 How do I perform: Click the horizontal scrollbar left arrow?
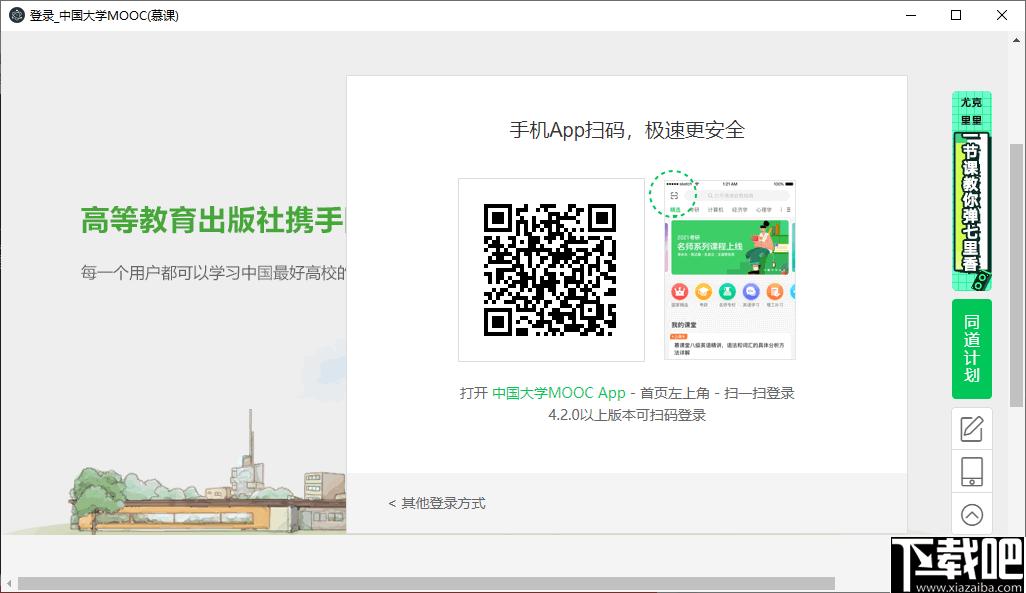(8, 583)
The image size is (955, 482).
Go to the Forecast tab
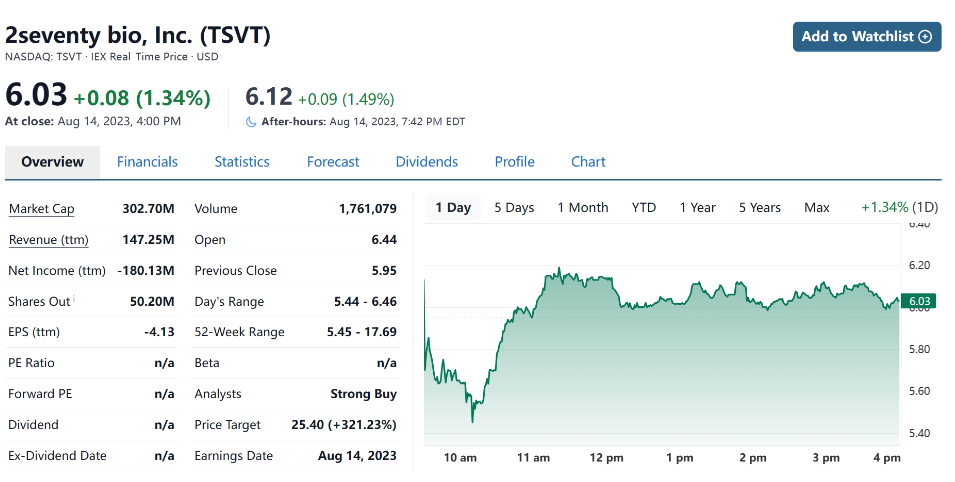[x=333, y=162]
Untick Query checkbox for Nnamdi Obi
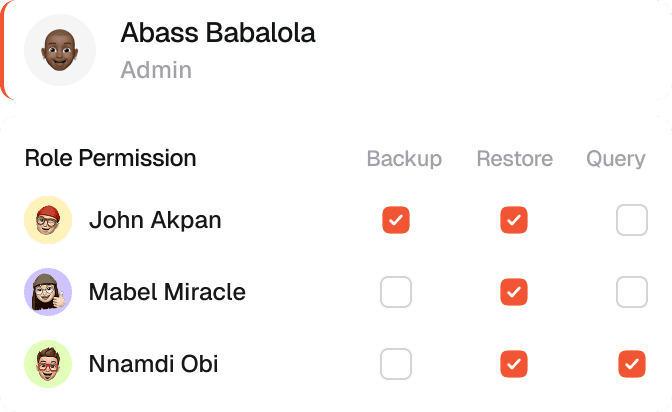Screen dimensions: 672x412 point(632,364)
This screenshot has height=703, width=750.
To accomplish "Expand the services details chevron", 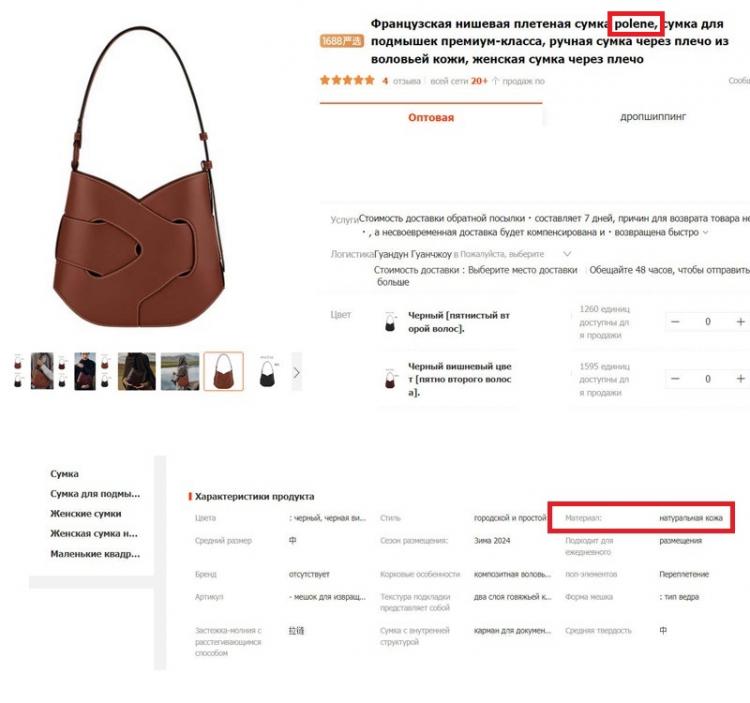I will [705, 233].
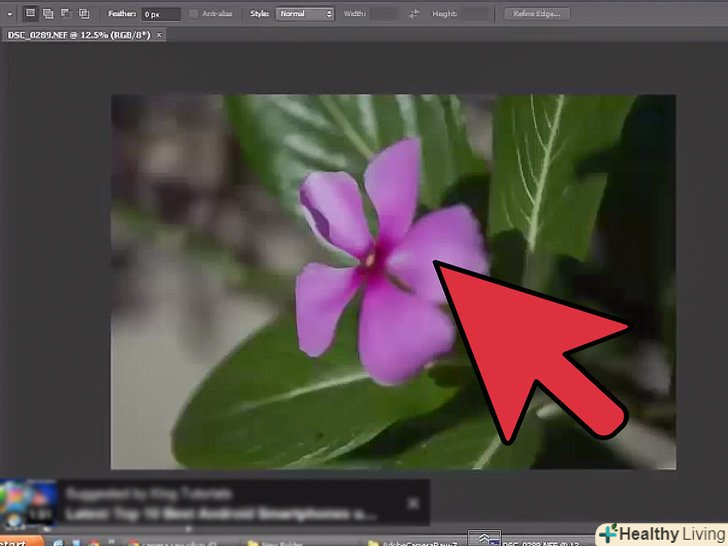Click the suggested Top 10 Android Smartphones title
The height and width of the screenshot is (546, 728).
point(220,513)
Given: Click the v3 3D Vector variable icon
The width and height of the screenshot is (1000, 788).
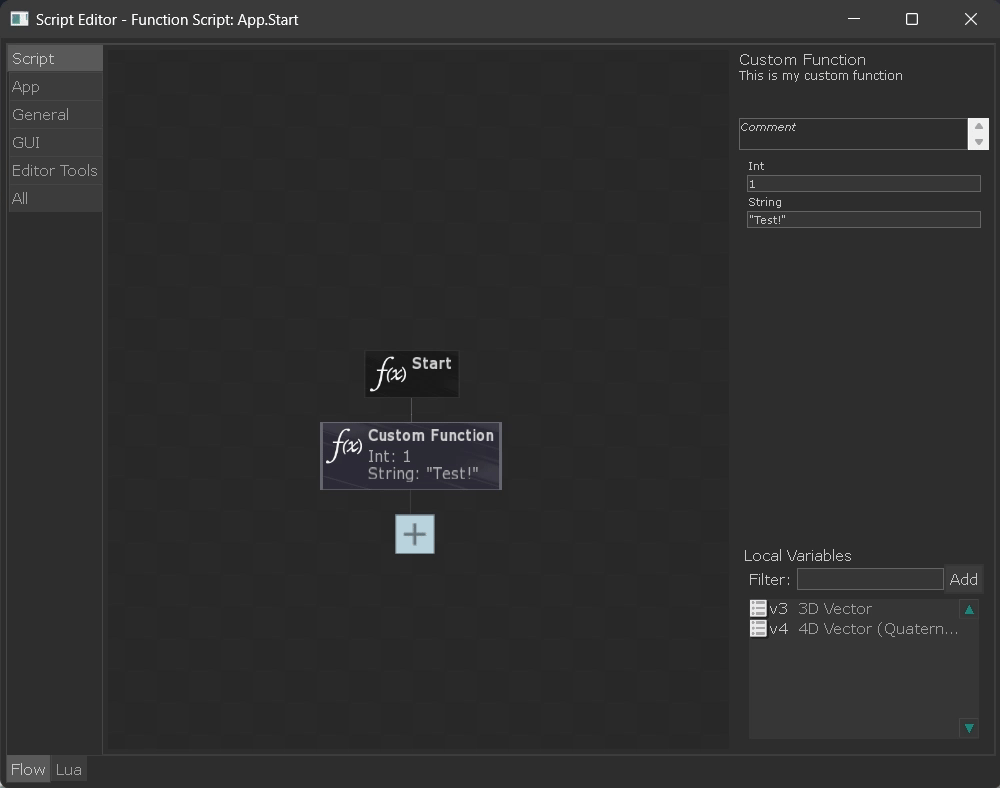Looking at the screenshot, I should click(x=758, y=609).
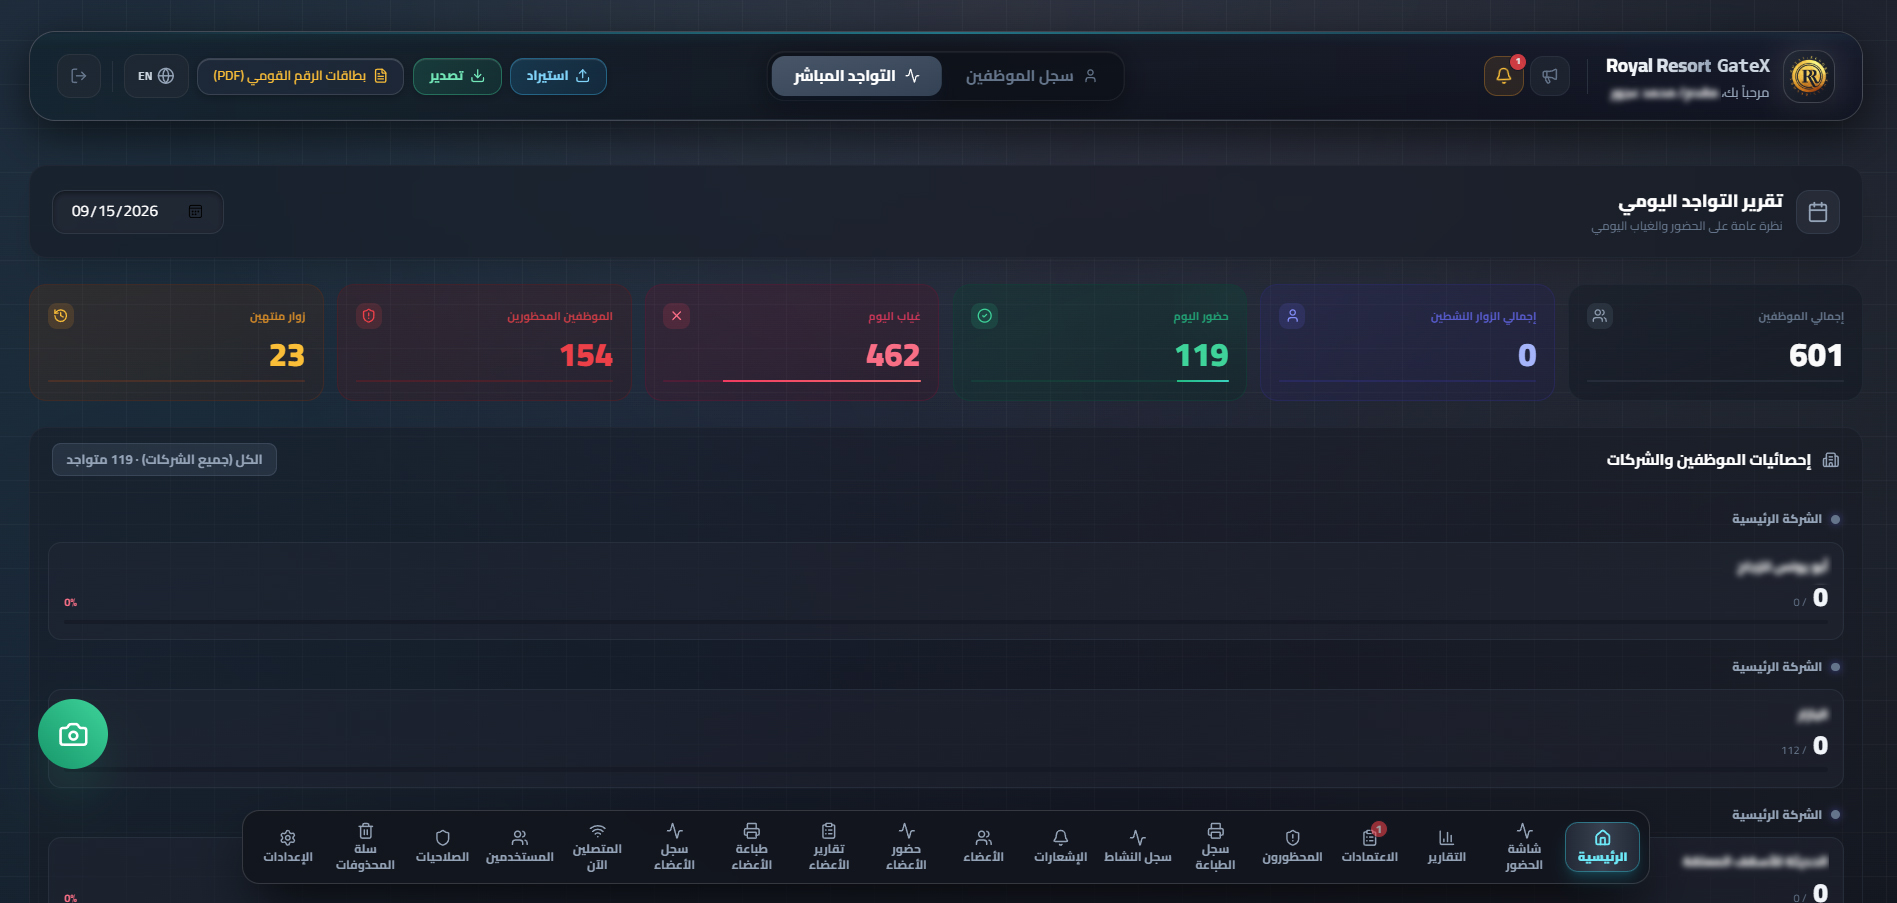Go to الرئيسية home in bottom nav
This screenshot has height=903, width=1897.
click(1602, 847)
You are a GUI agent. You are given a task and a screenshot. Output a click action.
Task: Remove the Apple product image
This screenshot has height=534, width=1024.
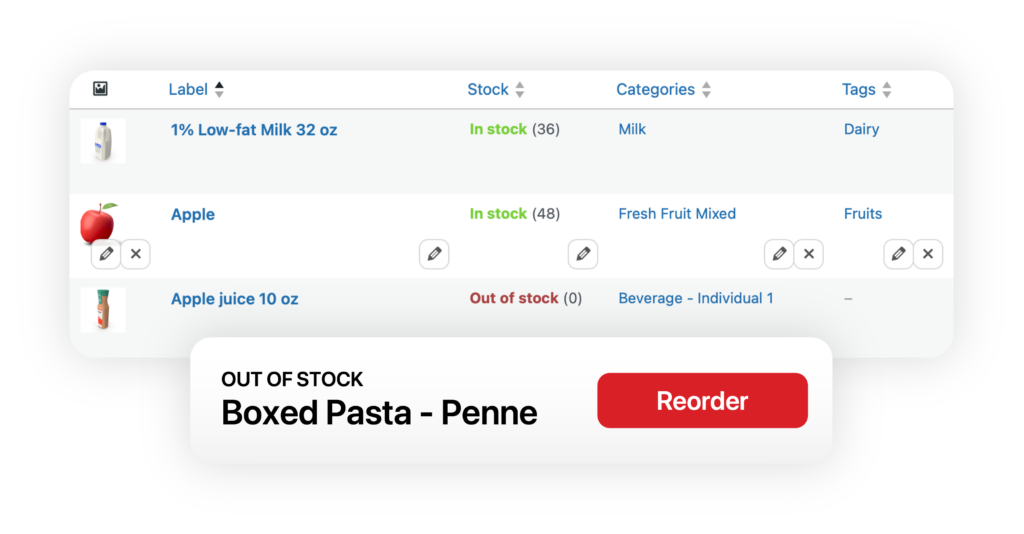click(x=136, y=254)
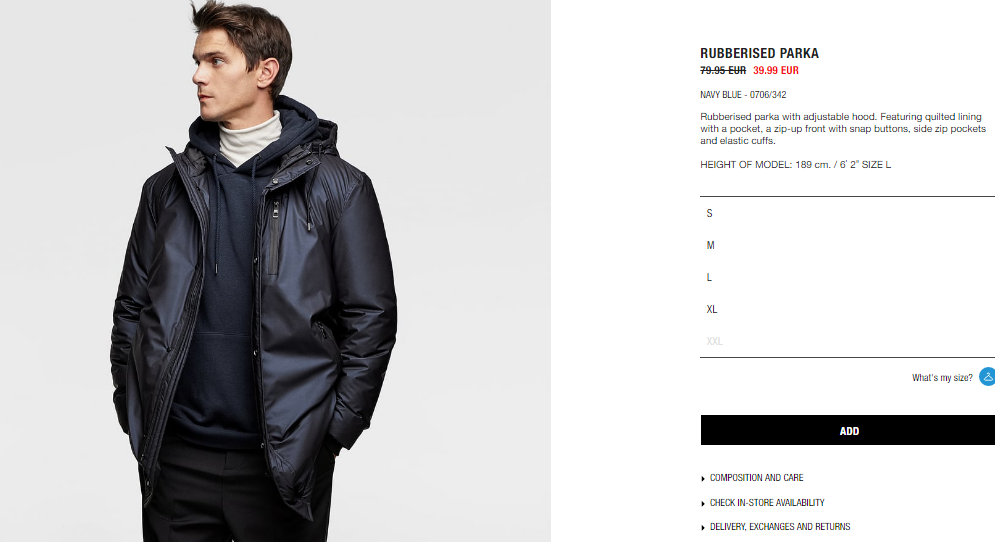Open the What's my size? link
This screenshot has width=995, height=542.
click(x=942, y=378)
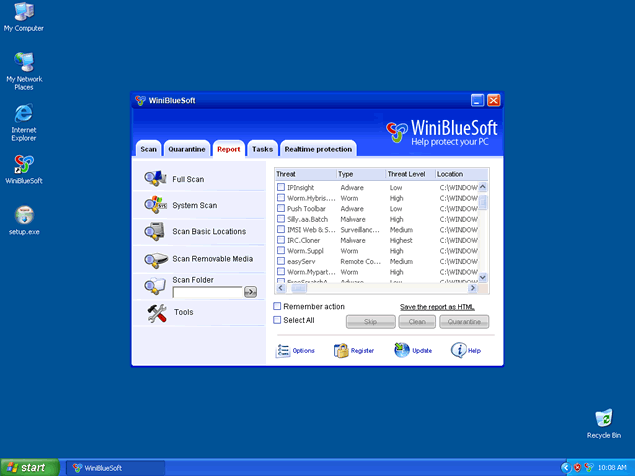Choose Scan Removable Media icon
This screenshot has height=476, width=635.
pos(155,259)
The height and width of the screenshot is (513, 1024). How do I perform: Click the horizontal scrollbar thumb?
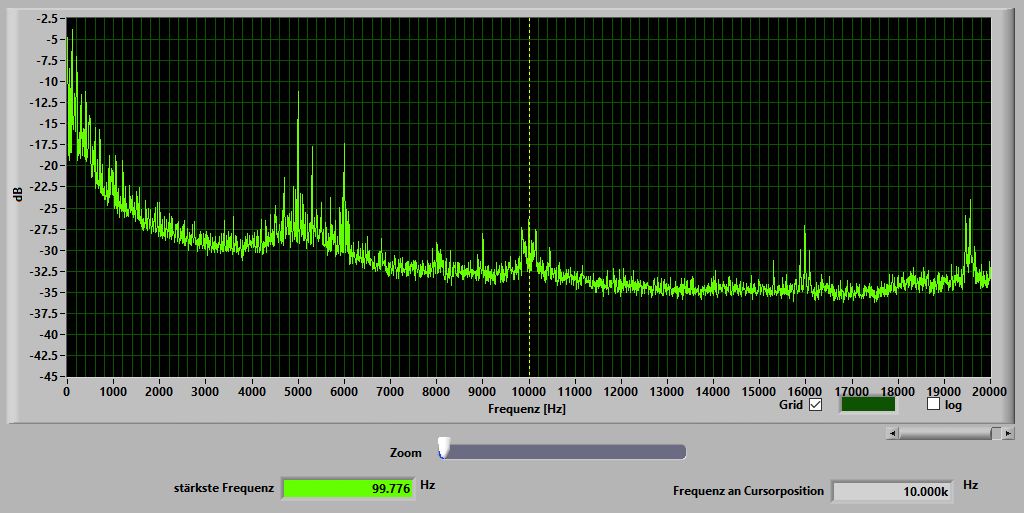coord(996,433)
——
__Task statement__. In the listing above, transcribe exactly the lines from the line containing "The height and width of the screenshot is (513, 1024)." through the last one, both included, but not the pictures.

__Answer box__.
The height and width of the screenshot is (513, 1024). How do I perform: Click the horizontal scrollbar thumb?
coord(996,433)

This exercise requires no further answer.